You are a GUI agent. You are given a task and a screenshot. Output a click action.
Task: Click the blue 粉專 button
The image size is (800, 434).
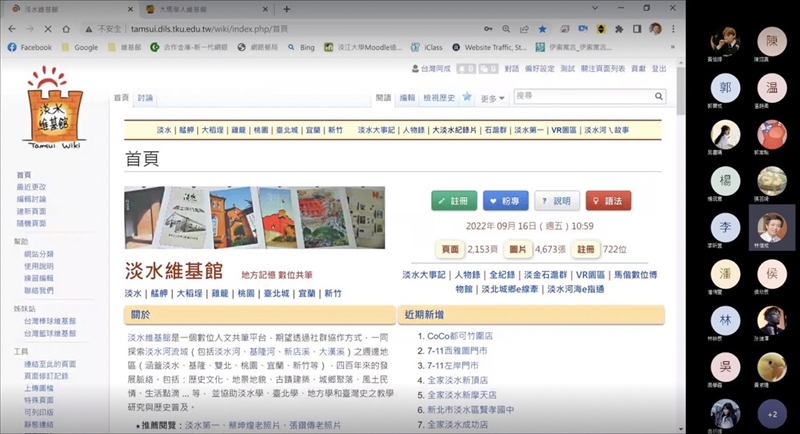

* * *

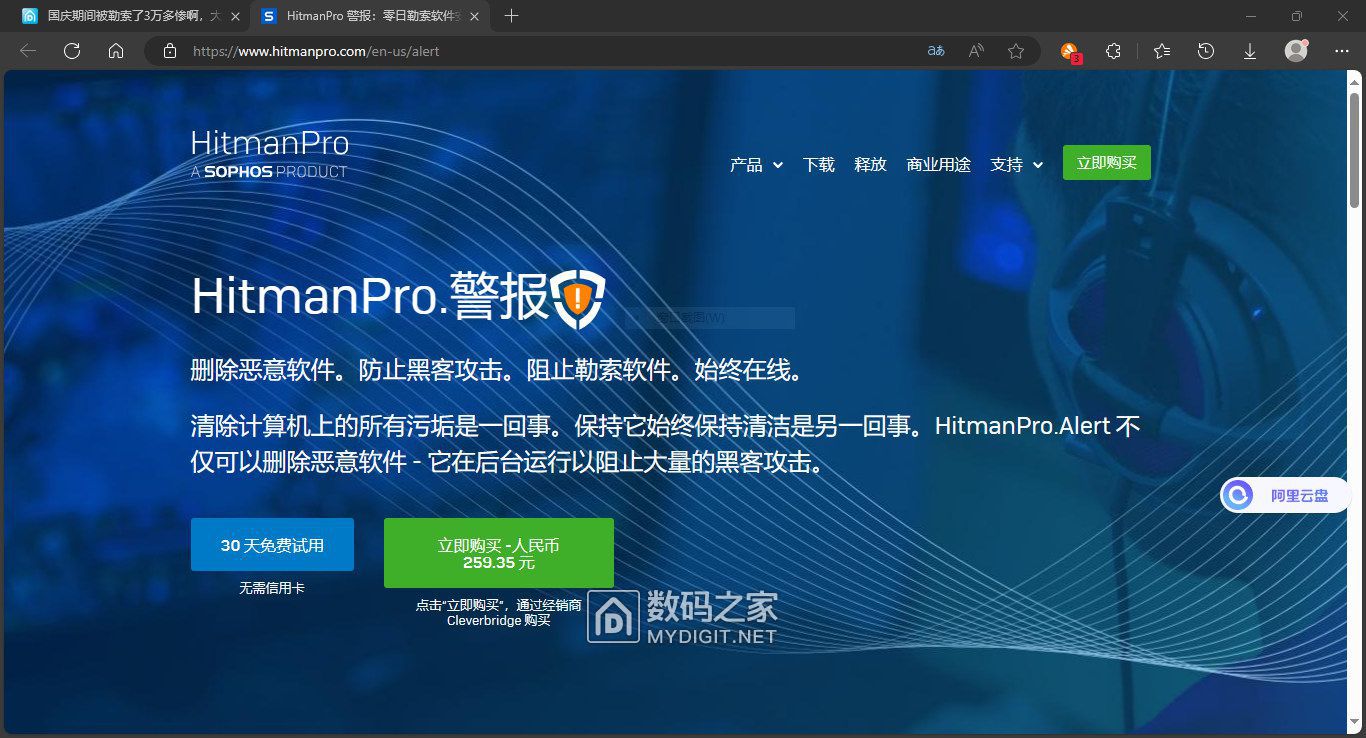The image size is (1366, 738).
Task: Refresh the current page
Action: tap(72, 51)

* [WHAT IS BEING ASKED]: Lines to set down from above: the line with "You are a GUI", the line with "The image size is (800, 434).", and every line between, each exactly as written.

* [FINISHED EXERCISE]:
You are a GUI agent. You are given a task and a screenshot. Output a click action.
Task: Click the blue 粉專 button
The image size is (800, 434).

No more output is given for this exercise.